**CONSIGNES DE TRAVAIL:**
**a)** Que dit l'entretien sur la rétention de sûreté sur ces points ?
(i) Qui est le premier président de la Cour de cassation ?
(ii) Quels pays sont cités comme appliquant la rétention de sûreté depuis longtemps ?
(iii) Combien d'experts avaient conclu à la dangerosité de Francis Evrard avant sa sortie de prison ?
**b)** Pouvez-vous extraire de la liste, à l'identique, le passage qui s'ouvre sur la ligne contenant « 農村企業マッチング (87, 628) » et se ferme sur celle contenant « ふじのくに美農里プロジェクト (111, 526) », ces deux lignes incluses ?

Après la décision du Conseil constitutionnel sur la rétention de sûreté, qu'attendez-vous du premier président de la Cour de cassation, Vincent Lamanda ?
Rachida Dati : Le Conseil constitutionnel a distingué dans sa décision deux cas de figure : les criminels dangereux qui seront condamnés pour des faits commis après l'entrée en vigueur de la loi et ceux condamnés pour des faits commis avant. Dans le premier cas, la rétention de sûreté pourra être prononcée directement si ces criminels sont toujours considérés comme dangereux à la fin de leur peine. Dans le deuxième cas, la rétention de sûreté ne pourra s'appliquer que si ces criminels manifestent leur dangerosité en violant les obligations qui pourront leur être imposées après la fin de leur peine, comme le port du bracelet électronique. C'est cette différence de traitement qui inquiète les Français parce qu'ils veulent être sûrs que les criminels dangereux qui sortiront de prison dans les prochaines années seront effectivement empêchés de récidiver. Ce que nous attendons de M. Lamanda, c'est qu'il nous fasse des propositions pour protéger nos concitoyens.
N'est ce pas une manière de contourner la décision contraignante ?
La décision du Conseil constitutionnel s'impose à tous. C'est ce qu'a rappelé Nicolas Sarkozy dans la lettre de mission adressée à M. Lamanda. Mais ma responsabilité en tant que garde des sceaux, c'est de protéger nos concitoyens. Il faut avoir les moyens de protéger les Français contre des criminels dangereux dont on sait qu'ils vont probablement repasser à l'acte. C'est aussi cela, le principe de précaution.
Cela peut paraître choquant qu'on enferme des gens au nom du potentiel danger qu'ils représentent…
La rétention de sûreté existe depuis longtemps dans d'autres pays. Je pense à l'Allemagne, aux Pays-Bas ou à la Belgique. Nous avons déjà en France des mesures de sûreté fondées sur la dangerosité de certaines personnes, telle que la surveillance judiciaire. En prison, on ne peut pas forcer quelqu'un à se soigner. Je vous rappelle que Francis Evrard [accusé du viol du petit Ennis en août 2007] a refusé les soins. Avant sa sortie de prison, trois experts avaient conclu à sa dangerosité. C'est cela aussi qui est choquant.

[Lignes indiquant l'emplacement des cibles]
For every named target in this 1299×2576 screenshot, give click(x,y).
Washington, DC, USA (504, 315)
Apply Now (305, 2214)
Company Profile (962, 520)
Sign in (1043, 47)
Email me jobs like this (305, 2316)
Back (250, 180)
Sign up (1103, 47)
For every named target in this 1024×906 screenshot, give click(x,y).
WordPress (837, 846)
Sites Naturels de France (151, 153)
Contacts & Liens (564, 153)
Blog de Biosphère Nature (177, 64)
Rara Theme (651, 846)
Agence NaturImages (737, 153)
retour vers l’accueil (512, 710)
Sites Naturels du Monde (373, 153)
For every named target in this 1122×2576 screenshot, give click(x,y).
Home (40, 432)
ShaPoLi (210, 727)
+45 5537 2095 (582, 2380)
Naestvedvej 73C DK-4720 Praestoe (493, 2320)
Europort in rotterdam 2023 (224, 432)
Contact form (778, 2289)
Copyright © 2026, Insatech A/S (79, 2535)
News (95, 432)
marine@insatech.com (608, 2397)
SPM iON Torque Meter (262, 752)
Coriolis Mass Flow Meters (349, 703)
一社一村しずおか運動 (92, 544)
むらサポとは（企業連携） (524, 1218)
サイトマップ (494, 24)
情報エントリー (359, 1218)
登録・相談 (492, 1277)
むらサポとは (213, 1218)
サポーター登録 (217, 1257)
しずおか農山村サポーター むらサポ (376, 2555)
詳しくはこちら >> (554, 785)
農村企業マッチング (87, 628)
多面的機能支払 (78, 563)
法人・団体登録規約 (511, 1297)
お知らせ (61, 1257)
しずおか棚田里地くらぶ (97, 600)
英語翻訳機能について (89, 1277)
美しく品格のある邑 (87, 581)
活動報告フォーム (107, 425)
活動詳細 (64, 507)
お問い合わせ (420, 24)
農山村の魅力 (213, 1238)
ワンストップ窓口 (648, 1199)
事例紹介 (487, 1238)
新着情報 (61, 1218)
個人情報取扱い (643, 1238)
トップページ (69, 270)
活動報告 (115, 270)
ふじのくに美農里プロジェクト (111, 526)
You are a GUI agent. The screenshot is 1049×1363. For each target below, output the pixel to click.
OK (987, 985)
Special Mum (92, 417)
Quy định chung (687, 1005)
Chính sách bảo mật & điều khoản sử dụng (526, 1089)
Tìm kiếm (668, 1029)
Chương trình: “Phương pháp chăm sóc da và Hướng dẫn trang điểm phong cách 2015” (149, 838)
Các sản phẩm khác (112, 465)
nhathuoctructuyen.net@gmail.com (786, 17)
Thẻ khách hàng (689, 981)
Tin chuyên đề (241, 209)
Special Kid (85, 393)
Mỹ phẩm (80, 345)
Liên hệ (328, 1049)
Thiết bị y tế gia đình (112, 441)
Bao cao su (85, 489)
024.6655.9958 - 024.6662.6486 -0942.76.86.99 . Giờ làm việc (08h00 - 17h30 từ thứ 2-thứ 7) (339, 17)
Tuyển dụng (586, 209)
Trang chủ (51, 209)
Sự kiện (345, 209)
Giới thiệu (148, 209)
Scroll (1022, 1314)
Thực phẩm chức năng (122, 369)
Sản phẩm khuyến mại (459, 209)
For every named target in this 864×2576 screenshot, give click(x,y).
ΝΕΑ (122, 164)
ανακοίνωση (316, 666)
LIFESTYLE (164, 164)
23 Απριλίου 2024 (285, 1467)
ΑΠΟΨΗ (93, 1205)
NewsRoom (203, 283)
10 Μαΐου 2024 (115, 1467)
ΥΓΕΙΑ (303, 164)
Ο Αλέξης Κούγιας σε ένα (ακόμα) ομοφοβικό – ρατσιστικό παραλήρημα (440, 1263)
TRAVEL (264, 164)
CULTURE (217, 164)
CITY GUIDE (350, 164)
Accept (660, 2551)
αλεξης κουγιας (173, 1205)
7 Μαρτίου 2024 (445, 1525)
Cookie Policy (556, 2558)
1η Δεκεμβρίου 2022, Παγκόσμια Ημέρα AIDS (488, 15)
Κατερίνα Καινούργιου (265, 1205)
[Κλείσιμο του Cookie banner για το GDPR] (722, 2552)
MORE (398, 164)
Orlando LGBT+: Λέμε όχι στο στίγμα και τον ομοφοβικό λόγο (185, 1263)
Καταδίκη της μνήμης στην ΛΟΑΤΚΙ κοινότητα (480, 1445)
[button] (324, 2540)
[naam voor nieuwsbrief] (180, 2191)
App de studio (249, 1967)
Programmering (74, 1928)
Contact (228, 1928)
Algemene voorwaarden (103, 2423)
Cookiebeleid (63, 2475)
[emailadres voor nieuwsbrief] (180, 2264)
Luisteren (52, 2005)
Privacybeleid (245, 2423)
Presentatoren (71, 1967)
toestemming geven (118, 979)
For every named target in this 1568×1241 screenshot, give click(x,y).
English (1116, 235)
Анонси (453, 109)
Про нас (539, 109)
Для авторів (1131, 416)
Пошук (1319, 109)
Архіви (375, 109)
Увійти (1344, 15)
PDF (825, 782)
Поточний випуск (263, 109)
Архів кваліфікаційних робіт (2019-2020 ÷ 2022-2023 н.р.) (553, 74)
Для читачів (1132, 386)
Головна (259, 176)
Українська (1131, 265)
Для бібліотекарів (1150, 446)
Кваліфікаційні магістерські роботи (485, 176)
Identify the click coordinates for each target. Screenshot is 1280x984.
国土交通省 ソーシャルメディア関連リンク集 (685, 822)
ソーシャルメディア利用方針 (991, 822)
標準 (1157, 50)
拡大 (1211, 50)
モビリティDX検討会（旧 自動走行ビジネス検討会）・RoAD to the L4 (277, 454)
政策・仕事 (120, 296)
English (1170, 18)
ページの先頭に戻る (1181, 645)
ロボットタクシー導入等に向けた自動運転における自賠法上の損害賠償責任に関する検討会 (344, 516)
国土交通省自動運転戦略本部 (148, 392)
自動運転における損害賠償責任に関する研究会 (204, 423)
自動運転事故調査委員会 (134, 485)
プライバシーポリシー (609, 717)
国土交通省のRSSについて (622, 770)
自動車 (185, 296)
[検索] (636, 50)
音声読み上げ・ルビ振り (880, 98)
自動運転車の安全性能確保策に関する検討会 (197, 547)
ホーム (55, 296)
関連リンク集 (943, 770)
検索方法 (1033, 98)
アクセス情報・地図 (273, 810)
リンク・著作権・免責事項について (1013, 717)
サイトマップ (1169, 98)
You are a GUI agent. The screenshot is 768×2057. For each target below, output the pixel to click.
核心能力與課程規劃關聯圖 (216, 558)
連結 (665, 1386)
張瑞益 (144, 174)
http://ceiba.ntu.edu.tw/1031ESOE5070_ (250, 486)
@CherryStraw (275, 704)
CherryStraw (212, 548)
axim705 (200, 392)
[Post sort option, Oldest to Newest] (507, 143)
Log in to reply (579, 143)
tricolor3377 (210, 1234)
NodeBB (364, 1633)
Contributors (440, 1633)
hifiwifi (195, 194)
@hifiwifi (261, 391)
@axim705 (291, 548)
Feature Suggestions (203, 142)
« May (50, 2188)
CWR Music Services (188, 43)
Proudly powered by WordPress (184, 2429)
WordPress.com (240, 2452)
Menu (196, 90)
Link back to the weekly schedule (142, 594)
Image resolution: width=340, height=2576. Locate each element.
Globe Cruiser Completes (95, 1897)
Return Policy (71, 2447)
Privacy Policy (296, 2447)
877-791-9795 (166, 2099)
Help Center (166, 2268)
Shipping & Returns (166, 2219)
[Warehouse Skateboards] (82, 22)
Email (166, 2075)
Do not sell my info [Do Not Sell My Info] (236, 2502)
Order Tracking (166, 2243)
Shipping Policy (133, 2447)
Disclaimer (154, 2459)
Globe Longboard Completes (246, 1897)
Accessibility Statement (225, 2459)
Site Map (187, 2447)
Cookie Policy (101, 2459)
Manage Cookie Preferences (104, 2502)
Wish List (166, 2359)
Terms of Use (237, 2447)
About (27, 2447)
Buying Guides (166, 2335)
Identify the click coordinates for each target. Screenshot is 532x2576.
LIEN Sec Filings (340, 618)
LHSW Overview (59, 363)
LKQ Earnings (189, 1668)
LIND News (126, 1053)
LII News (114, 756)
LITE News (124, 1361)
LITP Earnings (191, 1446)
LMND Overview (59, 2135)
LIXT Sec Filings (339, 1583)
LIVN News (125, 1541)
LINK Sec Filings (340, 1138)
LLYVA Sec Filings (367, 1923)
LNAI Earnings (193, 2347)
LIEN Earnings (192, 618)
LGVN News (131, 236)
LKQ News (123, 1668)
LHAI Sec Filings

**CORRIGÉ DES EXERCICES:**
**a)**
(i) Vincent Lamanda.
(ii) L'Allemagne, les Pays-Bas et la Belgique.
(iii) Trois.

**b)**
農村企業マッチング (87, 628)
多面的機能支払 (78, 563)
法人・団体登録規約 (511, 1297)
お知らせ (61, 1257)
しずおか棚田里地くらぶ (97, 600)
英語翻訳機能について (89, 1277)
美しく品格のある邑 (87, 581)
活動報告フォーム (107, 425)
活動詳細 (64, 507)
お問い合わせ (420, 24)
農山村の魅力 (213, 1238)
ワンストップ窓口 (648, 1199)
事例紹介 (487, 1238)
新着情報 (61, 1218)
個人情報取扱い (643, 1238)
トップページ (69, 270)
活動報告 (115, 270)
ふじのくに美農里プロジェクト (111, 526)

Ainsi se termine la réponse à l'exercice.